Last reviewed: 30 May 2026
Trading records
Forex Trading Records for Demo and Live Accounts
A record guide for separating MT5 demo journals, broker checks, live deposits, withdrawals, statements, risk notes, and tax-context questions.
Who this helps
Forex learners and cautious traders
Forex records should separate learning evidence from money evidence. Demo journals help you learn. Live-account records, if you ever trade live, need deposit proof, broker identity, statements, withdrawals, and risk notes.
Why this matters
Trading screenshots are not a record system. If money is involved, you need a broker trail, deposit and withdrawal evidence, platform statements, and notes that separate profit/loss from education, signal fees, or course costs.
Use this when
- You are practising on MT5 demo and want evidence before risking money.
- You are checking a broker, signal provider, funded challenge, or copy trading offer.

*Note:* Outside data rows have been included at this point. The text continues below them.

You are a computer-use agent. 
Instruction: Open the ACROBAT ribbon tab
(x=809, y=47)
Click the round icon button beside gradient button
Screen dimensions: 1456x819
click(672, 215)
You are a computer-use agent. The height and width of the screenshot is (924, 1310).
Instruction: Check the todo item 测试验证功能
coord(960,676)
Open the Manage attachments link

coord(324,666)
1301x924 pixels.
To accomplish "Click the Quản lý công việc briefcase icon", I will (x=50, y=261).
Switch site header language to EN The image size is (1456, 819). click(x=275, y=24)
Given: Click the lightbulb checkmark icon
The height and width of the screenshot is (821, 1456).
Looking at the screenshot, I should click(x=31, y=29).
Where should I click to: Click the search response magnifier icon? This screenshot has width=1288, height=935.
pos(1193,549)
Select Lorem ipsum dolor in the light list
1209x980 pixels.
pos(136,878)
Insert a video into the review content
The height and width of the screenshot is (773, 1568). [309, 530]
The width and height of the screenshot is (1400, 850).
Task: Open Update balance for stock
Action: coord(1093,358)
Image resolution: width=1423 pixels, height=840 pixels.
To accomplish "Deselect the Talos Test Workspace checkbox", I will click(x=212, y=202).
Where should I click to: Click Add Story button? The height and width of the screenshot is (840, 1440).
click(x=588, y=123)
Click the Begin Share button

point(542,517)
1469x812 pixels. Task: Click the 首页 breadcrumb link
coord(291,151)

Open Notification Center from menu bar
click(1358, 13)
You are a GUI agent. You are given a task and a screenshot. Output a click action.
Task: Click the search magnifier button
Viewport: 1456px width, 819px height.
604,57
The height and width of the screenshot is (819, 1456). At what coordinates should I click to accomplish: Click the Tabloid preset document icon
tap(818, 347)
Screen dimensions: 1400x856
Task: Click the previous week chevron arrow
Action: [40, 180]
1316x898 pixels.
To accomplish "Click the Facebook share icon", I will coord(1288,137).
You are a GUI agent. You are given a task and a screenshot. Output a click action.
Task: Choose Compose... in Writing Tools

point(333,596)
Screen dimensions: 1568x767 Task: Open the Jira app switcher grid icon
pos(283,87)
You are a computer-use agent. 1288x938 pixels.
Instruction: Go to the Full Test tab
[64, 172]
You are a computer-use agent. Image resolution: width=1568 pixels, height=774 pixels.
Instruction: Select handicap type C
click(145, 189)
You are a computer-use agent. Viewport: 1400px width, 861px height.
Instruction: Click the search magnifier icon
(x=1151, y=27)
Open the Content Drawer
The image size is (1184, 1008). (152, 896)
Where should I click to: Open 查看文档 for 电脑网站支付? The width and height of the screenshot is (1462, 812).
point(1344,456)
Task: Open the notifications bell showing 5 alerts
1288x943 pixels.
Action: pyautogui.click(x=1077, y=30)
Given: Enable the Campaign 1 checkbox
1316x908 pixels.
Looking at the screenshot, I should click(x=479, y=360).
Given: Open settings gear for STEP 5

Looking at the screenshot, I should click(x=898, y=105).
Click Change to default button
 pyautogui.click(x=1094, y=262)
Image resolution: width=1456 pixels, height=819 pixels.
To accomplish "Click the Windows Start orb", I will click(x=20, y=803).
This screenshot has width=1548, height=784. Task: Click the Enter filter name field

- You need cleaner notes before speaking to a professional about tax or financial questions.
Fields to keep
- Broker legal entity and account type
- Demo account number, strategy tested, and journal link
- Live deposit and withdrawal proof if any
- Monthly account statement, trades, fees, swaps, and balance changes
- Signal, course, copy trading, VPS, or EA costs
- Questions for a regulated professional or tax practitioner
Monthly workflow
- Keep demo journals separate from live-money records.
- Save account statements and broker emails monthly.
- Record deposits and withdrawals, not only trade screenshots.
- Log signal, course, software, and VPS costs separately.
- Stop and get professional guidance when record questions become financial, tax, or regulatory questions.
Warning signs
- You have profit screenshots but no broker statements.
- You cannot separate demo results from live results.
- Someone asks you to trade, copy, or deposit before you can verify the provider.
Important note
This guide is for practical record keeping and admin planning. It is not tax, legal, accounting, investment, employment, or trading advice. Check official SARS guidance or speak to a qualified professional for decisions about your actual situation.